Last week’s announcement that Anheuser-Busch InBev is in discussions with U.S. agencies about its Shock Top wheat beer brand has no impact on the beer’s Canadian AOR relationship with Anomaly Toronto, says partner and CEO Franke Rodriguez.
“It is not impacted at all,” Rodriguez told Marketing. “Our Shock Top Canada clients couldn’t be happier.”
Rodriguez said Anomaly Toronto is currently developing a new Canadian campaign for the brand that is built around a “totally different” strategy from its U.S. counterpart.
AdAge.com reported last week that Shock Top is having discussions with “leading creative agencies” as it plans for 2017, with Shock Top vice-president Jake Kirsch stressing it wasn’t a formal creative review “as we haven’t had a creative AOR for some time.”
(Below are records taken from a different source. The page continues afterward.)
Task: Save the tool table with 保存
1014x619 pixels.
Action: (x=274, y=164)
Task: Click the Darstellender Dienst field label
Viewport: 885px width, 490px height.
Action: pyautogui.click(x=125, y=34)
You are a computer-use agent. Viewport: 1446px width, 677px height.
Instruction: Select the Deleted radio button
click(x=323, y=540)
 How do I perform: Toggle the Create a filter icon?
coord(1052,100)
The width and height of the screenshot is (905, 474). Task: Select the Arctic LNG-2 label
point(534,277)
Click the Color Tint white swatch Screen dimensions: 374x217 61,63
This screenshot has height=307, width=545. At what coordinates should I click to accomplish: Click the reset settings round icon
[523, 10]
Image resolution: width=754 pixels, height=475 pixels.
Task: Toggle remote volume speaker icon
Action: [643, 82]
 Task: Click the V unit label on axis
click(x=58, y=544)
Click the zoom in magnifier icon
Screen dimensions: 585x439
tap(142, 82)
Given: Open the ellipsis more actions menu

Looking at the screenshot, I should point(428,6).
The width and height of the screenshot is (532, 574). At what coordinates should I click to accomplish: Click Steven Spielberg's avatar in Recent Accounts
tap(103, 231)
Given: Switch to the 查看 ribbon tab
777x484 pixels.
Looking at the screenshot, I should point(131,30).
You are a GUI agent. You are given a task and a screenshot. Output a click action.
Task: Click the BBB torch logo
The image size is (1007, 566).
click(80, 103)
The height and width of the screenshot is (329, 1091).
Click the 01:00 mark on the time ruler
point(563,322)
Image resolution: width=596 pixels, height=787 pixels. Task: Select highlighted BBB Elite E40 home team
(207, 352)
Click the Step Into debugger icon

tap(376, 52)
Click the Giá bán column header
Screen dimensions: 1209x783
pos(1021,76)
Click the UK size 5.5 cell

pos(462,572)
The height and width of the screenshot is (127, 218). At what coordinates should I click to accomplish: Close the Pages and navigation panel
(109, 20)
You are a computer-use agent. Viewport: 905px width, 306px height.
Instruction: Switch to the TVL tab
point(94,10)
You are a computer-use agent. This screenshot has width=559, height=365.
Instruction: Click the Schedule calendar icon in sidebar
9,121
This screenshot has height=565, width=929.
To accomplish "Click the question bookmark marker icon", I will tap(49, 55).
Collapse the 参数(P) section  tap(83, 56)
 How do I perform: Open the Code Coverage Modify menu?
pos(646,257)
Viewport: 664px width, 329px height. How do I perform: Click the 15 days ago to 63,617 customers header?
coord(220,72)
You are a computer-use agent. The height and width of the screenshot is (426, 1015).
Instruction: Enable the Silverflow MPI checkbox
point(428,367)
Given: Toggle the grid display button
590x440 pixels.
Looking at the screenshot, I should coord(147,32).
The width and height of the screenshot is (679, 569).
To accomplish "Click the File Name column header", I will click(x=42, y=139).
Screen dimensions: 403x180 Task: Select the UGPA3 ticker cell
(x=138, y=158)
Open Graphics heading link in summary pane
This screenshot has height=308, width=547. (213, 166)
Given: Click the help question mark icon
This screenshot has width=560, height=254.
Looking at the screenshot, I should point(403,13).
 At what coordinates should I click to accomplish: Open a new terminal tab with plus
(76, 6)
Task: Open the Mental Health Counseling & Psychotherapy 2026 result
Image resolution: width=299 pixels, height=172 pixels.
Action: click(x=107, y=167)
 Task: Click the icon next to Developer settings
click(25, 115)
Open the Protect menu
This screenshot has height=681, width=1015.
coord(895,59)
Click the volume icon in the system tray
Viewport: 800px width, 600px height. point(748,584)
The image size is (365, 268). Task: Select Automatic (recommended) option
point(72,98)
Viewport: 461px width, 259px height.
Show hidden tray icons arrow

Anomaly Toronto launched the Shock Top brand in Canada in 2014. The office also created a U.S. Super Bowl ad for Shock Top this year, but does not have a formal relationship with the brand in the U.S., said Rodriguez.
“We got a call from the Shock Top brand team in the U.S. [saying] ‘We have an amazing opportunity to do a Super Bowl campaign here in the U.S… It’s a short-term project with a really tight timeline, are you guys in?’
“We said absolutely,” said Rodriguez. “Any chance to work on a Super Bowl campaign, especially for an agency out of Toronto, is pretty cool.”
Anomaly Toronto did not hire additional staff for the Super Bowl campaign, said Rodriguez, instead used existing creative teams who work on the Budweiser, Bud Light and Corona accounts.
According to Rodriguez, that was the extent of the agency’s U.S. involvement with the brand. “We did it, we delivered that campaign, and then we were done,” he said.
AdAge.com reported Shock Top had previously worked with Anomaly’s sister agency 72andSunny, and the independent agency Group 360 in St. Louis.